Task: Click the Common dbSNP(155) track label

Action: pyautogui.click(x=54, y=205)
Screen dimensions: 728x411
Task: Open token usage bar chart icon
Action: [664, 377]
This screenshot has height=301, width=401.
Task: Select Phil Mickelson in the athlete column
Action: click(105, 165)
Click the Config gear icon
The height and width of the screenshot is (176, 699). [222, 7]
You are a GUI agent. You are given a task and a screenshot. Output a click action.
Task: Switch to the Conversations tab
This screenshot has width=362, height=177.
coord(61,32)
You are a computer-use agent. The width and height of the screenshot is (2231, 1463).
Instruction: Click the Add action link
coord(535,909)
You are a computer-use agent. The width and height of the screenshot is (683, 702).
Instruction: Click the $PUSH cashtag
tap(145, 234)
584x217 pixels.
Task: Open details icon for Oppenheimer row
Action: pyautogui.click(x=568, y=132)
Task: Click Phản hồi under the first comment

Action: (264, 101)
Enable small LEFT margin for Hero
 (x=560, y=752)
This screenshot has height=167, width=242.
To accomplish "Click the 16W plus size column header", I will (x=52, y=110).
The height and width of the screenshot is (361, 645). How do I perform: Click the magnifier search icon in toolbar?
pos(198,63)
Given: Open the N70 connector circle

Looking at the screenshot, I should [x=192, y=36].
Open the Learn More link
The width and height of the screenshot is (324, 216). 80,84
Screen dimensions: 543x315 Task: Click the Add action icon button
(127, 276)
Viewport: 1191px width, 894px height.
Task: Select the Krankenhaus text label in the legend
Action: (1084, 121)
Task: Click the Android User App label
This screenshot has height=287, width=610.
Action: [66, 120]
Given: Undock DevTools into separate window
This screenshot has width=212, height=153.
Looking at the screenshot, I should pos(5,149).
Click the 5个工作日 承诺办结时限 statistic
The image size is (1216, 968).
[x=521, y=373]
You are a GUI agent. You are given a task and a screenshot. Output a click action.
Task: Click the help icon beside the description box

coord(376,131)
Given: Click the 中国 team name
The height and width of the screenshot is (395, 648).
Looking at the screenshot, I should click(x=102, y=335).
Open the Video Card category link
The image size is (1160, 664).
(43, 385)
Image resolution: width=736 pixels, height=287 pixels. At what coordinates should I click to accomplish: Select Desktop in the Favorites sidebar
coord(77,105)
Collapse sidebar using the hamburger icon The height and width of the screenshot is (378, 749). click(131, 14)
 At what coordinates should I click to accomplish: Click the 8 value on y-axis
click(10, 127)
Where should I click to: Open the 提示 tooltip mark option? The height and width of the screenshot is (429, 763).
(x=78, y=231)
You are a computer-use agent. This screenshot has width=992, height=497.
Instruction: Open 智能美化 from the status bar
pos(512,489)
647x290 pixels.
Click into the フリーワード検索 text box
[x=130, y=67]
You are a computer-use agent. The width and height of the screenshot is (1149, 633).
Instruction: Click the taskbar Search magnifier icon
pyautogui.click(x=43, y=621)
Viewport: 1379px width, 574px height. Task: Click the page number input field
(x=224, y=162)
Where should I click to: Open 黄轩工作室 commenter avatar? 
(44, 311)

- Task goal
Once more, write out the records in full, exactly as they appear.

- Solved problem
Task: Click the Common dbSNP(155) track label

Action: pyautogui.click(x=54, y=205)
Screen dimensions: 728x411
Task: Open token usage bar chart icon
Action: [664, 377]
This screenshot has height=301, width=401.
Task: Select Phil Mickelson in the athlete column
Action: click(105, 165)
Click the Config gear icon
The height and width of the screenshot is (176, 699). [222, 7]
You are a GUI agent. You are given a task and a screenshot. Output a click action.
Task: Switch to the Conversations tab
This screenshot has width=362, height=177.
coord(61,32)
You are a computer-use agent. The width and height of the screenshot is (2231, 1463).
Instruction: Click the Add action link
coord(535,909)
You are a computer-use agent. The width and height of the screenshot is (683, 702).
Instruction: Click the $PUSH cashtag
tap(145, 234)
584x217 pixels.
Task: Open details icon for Oppenheimer row
Action: pyautogui.click(x=568, y=132)
Task: Click Phản hồi under the first comment

Action: (264, 101)
Enable small LEFT margin for Hero
 (x=560, y=752)
This screenshot has height=167, width=242.
To accomplish "Click the 16W plus size column header", I will (x=52, y=110).
The height and width of the screenshot is (361, 645). How do I perform: Click the magnifier search icon in toolbar?
pos(198,63)
Given: Open the N70 connector circle

Looking at the screenshot, I should [x=192, y=36].
Open the Learn More link
The width and height of the screenshot is (324, 216). 80,84
Screen dimensions: 543x315 Task: Click the Add action icon button
(127, 276)
Viewport: 1191px width, 894px height.
Task: Select the Krankenhaus text label in the legend
Action: (1084, 121)
Task: Click the Android User App label
This screenshot has height=287, width=610.
Action: [66, 120]
Given: Undock DevTools into separate window
This screenshot has width=212, height=153.
Looking at the screenshot, I should pos(5,149).
Click the 5个工作日 承诺办结时限 statistic
The image size is (1216, 968).
[x=521, y=373]
You are a GUI agent. You are given a task and a screenshot. Output a click action.
Task: Click the help icon beside the description box

coord(376,131)
Given: Click the 中国 team name
The height and width of the screenshot is (395, 648).
Looking at the screenshot, I should click(x=102, y=335).
Open the Video Card category link
The image size is (1160, 664).
(43, 385)
Image resolution: width=736 pixels, height=287 pixels. At what coordinates should I click to accomplish: Select Desktop in the Favorites sidebar
coord(77,105)
Collapse sidebar using the hamburger icon The height and width of the screenshot is (378, 749). click(131, 14)
 At what coordinates should I click to accomplish: Click the 8 value on y-axis
click(10, 127)
Where should I click to: Open the 提示 tooltip mark option? The height and width of the screenshot is (429, 763).
(x=78, y=231)
You are a computer-use agent. This screenshot has width=992, height=497.
Instruction: Open 智能美化 from the status bar
pos(512,489)
647x290 pixels.
Click into the フリーワード検索 text box
[x=130, y=67]
You are a computer-use agent. The width and height of the screenshot is (1149, 633).
Instruction: Click the taskbar Search magnifier icon
pyautogui.click(x=43, y=621)
Viewport: 1379px width, 574px height. Task: Click the page number input field
(x=224, y=162)
Where should I click to: Open 黄轩工作室 commenter avatar? 
(44, 311)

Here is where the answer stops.